It's finally happening..

Star*

call 911........call 911
And such is our life - My son has forced me to live in a closet, and become a social mime with a perma-marker smile. When i show the rest of the world how bad it hurts and what I'm going through - I AM judged, when I open up to my fiance and show him how badly it hurts - he opens up and says It hurts me too. That's one no show, one me too but when I come here?
I can just be me.

Somedays I feel like I AM Sarah Connor -except my kid is the terminator! - Know what I mean??
 

KTMom91

Well-Known Member
I suspect we all DO have the "fine, fine" smile...though I'm a bit late, I understand what both Mikey and Star are saying about the parental conflict. Hubby has tried to be a real father to Miss KT, and all he gets is abuse and full-blown hatred, and has for almost our entire marriage.
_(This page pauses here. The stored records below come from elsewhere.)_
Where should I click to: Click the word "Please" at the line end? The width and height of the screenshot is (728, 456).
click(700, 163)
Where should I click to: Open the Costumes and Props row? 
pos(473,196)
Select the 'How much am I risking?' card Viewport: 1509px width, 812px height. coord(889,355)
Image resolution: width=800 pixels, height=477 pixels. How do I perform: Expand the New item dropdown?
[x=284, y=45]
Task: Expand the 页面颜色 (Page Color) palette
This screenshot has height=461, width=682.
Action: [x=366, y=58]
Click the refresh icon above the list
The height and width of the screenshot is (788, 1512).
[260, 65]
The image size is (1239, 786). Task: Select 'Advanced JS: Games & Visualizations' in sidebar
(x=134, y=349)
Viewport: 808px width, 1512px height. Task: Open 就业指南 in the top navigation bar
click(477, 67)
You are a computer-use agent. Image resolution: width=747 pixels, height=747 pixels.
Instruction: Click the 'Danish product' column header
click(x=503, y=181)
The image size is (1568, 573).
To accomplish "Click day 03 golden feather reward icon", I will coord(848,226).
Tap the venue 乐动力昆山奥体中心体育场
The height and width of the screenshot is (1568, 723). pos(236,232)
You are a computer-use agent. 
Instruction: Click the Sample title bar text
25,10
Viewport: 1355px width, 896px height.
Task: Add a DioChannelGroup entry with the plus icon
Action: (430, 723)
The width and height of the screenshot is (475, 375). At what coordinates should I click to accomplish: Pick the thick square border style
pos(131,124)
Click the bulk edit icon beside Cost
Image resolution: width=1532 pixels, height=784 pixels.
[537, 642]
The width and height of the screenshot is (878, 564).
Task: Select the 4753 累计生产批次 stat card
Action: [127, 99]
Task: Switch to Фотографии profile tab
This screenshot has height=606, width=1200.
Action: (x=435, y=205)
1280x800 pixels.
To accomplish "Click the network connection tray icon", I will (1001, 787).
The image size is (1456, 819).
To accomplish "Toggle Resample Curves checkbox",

It makes a difficult situation so much harder when you feel torn.

Hugs to you, Mikey.
 
Mikey,

You and the whole Mikey family have been in my thoughts and prayers daily. I know that this was very hard for you and a long time coming. Keep us updated.
 

KFld

New Member
Hi Mikey,
Just thought I would check in and see what is going on around here and I'm glad I did.

The thing I want to respond to the most here, besides the fact that you are doing GREAT!!! Is that you are doing everything right now!! You cannot control what mcweedy does, nor can you control what wife chooses to do in this mess. You can only choose what you will do. You are the only one you have control over and it sounds like you are at the point that you are no longer going to let their choices destroy you. I learned this very important lesson during my private counseling and I use it today for many things, that the only person I have control over is ME!!!!

Another thing I want to respond to is your wife not participating in any of the counseling sessions that the rehabs have to offer. That is a huge mistake on her part and when your son sees the light and begins to turn his life around he will see that the way you are handling this now is what has helped him the most. My s2bx critisized and left everything to me when my son was useing. I enabled in the beginning and during sessions that I attended while he was in rehab he was the one who stood up and told people that I enabled him and protected him for quite a while and it was the worst thing I could have done, but once I stopped doing that it was what helped him the most. He knows now that he is 1 1/2 years clean that my attending n/a and going to counseling and learning how to not enable him is how I really really helped him to help himself. He would be the first one to admit to people that if I continued to enable, he would probably still be useing today.

I know what you are doing now sometimes feels that you are turning your back on him, but it is your wife that is turning her back on him in the end. I have a ton of resentment towards my s2bx in how he handled a lot of our sons addiction, but I also feel really good about how I handled it because my clean and sober son tells me how good I handled it.

Keep doing what you are doing. I know the thing between you and wife really stinks right now, but I hate to say it, if she doesn't attend everything the rehab has to offer the FAMILY when and if he goes, then the two of you will never be on the same page.

I'll try to stop in more often and see how things are unfolding.
 

janebrain

New Member
Hey Karen,
so glad to see you here again and glad things are going so well for you and your son! I have to agree with you about Mikey's wife--just the fact that she refused to do any family counseling was really surprising to me. And I remember from my difficult child 1's rehabs that they emphasized that addiction is something that has to be dealt with and understood by the whole family.

Mikey, your wife sounds like a major difficult child to me in her own right. I think you are doing fabulously!

Jane
 

DDD

Well-Known Member
Sounds like you have found your comfort level..albeit there is NO comfort in substance abuse issues, I know. It would be wonderful in your life partner was at the same point (no matter what point that might be) but evidently it isn't going to happen anytime soon.

The five of you do remain in my thoughts and prayers as each of you are suffering..yep, even Sarge. Hugs. DDD
 
I understand. It sounds all too familiar. My son is 24 and has done about the same thing. It caused a lot of tension between my husband and I but lately my hubby has been the one with more patience. My son was in jail for 6 months on a contributing to the deliquency of a minor charge - we bonded him out expecting him to be ready for rehab = we had a rehab bed waiting for him = we had a guy from a church talk to him through his stay in jail - we bonded him out and took him to the Christian place and he lasted 3 days - he left and caught a bus home - the bondsman, ministry man and we read him the right act - he is on probation also - he stills smokes pot, drinks and has anxiety medications he got from the doctor - he has a full time job but has missed two days of work because he is at a friends house and they have everything he wants - we could revoke his bond and send him back to jail - it is so hard but when do they ever get it?